L’aula del Senato intanto prosegue con l’esame degli emendamenti. La minoranza Pd ha annunciato che non voterà il maxi-emendamento a prima firma di Anna Finocchiaro che recepisce gli accordi di maggioranza sul’Italicum, gli stessi contenuti anche nell'”Espositum”: premio di maggioranza alla lista che supera il 40% dei voti, soglia di sbarramento al 3%, 100 capilista bloccati, clausola di entrata in vigore della nuova legge il 1° luglio 2016. Secondo Walter Tocci, che definisce quanto accaduto ieri con l’ok all’emendamento Esposito “una procedura illegittima“. Per Tocci si potevano “evitare forzature e mediazioni migliorative se non ci fosse stato un vincolo rigido e ostentato di accordi extraparlamentari”. Il quadro che si apre, denuncia, è quello di “un premierato assoluto in cui un leader minoritario conquista il banco”.
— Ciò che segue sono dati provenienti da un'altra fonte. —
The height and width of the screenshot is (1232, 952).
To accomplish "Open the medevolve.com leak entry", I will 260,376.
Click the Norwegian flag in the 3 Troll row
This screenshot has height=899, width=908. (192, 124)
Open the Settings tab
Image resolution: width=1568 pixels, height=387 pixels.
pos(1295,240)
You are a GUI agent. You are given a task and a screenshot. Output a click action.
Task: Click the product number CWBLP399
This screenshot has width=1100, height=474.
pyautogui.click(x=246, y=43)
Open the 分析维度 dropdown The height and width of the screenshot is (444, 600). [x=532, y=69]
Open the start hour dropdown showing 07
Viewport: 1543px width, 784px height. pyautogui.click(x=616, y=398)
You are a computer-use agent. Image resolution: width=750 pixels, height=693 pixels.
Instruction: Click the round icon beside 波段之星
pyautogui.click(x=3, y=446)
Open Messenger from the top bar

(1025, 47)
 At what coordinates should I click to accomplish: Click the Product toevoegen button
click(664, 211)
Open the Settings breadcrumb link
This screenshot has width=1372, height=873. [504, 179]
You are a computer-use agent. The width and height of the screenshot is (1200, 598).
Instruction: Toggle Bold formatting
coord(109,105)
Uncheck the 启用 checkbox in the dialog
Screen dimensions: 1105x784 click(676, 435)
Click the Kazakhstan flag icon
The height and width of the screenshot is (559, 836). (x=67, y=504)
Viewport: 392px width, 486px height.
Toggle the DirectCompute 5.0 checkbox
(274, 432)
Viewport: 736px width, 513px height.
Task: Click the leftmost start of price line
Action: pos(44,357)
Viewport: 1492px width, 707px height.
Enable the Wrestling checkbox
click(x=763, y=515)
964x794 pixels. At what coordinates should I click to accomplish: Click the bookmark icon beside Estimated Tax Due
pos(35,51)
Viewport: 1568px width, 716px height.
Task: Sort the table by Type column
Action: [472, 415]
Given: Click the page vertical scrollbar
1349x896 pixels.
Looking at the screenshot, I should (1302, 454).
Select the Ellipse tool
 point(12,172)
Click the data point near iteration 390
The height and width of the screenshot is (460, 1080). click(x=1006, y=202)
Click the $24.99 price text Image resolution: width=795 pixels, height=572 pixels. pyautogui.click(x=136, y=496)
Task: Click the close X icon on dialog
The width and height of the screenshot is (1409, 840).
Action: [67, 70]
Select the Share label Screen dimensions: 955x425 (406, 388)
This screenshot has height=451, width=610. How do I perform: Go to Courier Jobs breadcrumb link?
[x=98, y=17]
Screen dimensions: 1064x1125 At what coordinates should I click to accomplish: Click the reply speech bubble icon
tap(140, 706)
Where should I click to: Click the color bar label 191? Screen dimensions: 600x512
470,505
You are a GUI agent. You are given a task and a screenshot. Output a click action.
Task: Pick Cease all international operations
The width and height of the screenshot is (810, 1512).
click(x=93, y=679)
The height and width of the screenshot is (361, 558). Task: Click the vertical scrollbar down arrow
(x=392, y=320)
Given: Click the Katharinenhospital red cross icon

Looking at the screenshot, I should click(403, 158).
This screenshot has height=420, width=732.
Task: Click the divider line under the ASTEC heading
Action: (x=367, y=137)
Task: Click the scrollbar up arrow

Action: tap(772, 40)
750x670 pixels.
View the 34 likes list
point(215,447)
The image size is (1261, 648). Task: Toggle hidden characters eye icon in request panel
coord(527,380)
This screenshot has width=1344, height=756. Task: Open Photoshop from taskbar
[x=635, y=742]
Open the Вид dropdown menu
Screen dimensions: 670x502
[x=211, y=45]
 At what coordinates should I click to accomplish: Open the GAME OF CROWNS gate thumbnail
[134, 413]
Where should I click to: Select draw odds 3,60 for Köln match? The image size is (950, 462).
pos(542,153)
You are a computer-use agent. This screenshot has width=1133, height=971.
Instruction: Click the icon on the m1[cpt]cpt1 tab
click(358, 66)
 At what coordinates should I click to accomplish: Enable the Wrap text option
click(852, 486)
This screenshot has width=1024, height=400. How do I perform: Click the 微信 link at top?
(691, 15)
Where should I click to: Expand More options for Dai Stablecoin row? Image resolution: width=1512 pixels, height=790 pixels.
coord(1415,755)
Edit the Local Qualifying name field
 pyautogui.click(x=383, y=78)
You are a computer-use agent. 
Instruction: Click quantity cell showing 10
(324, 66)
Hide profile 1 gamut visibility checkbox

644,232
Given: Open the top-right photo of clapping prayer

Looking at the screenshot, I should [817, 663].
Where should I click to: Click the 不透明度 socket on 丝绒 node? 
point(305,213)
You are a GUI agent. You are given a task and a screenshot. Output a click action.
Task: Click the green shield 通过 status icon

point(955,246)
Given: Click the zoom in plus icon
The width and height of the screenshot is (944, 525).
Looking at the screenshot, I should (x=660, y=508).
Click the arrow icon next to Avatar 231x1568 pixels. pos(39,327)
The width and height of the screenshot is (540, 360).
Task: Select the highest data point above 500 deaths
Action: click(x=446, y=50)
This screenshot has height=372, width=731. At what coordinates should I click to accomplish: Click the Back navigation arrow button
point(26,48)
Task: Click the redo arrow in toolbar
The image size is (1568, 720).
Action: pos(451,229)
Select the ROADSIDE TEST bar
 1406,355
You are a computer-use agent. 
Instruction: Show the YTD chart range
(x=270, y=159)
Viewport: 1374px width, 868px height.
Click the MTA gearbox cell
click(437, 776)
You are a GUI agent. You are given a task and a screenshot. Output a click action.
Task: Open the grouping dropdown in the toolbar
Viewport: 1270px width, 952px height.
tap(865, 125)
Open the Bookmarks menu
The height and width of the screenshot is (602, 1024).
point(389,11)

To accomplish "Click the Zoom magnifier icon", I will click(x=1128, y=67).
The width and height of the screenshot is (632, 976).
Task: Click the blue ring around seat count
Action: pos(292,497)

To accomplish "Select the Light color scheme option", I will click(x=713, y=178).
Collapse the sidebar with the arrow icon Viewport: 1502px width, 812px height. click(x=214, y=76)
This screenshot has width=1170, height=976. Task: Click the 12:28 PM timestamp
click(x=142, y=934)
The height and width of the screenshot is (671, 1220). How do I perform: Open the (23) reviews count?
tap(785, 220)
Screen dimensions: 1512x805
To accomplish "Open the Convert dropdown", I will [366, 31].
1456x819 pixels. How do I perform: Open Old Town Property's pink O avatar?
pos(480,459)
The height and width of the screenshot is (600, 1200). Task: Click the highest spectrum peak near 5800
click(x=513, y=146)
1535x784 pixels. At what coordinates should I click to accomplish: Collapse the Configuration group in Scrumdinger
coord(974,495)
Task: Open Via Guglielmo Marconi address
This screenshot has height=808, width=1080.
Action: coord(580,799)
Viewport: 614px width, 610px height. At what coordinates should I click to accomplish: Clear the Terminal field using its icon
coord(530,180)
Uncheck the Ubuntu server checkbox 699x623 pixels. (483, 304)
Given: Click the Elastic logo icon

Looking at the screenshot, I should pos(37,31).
E’ stato poi riformulato un altro emendamento della Finocchiaro che vuole evitare il rischio di sfavorire le liste più piccole, che potrebbero non ottenere seggi attraverso i quozienti interi né con i resti più alti. Il nuovo testo prevede un meccanismo di ripartizione dei seggi in base al quale la lista eccedentaria (quindi quella che ha raccolto più voti) cede il seggio a quella deficitaria (quindi quella più piccola) non dove ha raccolto più voti ma quello dove la lista minore ha raccolto più consensi (la cosiddetta norma anti-flipper). Nella nuova formulazione dell’emendamento si legge: si “determina la lista che ha il maggior numero di seggi eccedenti e, a parità di questi, la lista che tra queste ha ottenuto il seggio eccedentario con la minore parte decimale del quoziente; sottrae quindi il seggio a tale lista in quel collegio e lo assegna alla lista deficitaria che ha il maggior numero di seggi deficitari e, a parità di questi, alla lista che tra queste ha la maggiore parte decimale del quoziente che non ha dato luogo alle assegnazione di seggio; il seggio è assegnato alla lista deficitaria in quel collegio plurinominale; ripete quindi, in successione, tali operazioni sino alla assegnazione di tutti i seggi eccedenti alle liste deficitarie“.

Palazzo Madama ha, poi, bocciato la proposta a prima firma di Lucrezia Ricchiuti (Pd), che introduceva le primarie per “l’individuazione dei nominativi dei capolista e degli altri candidati nelle liste nonché dell’ordine delle candidature”.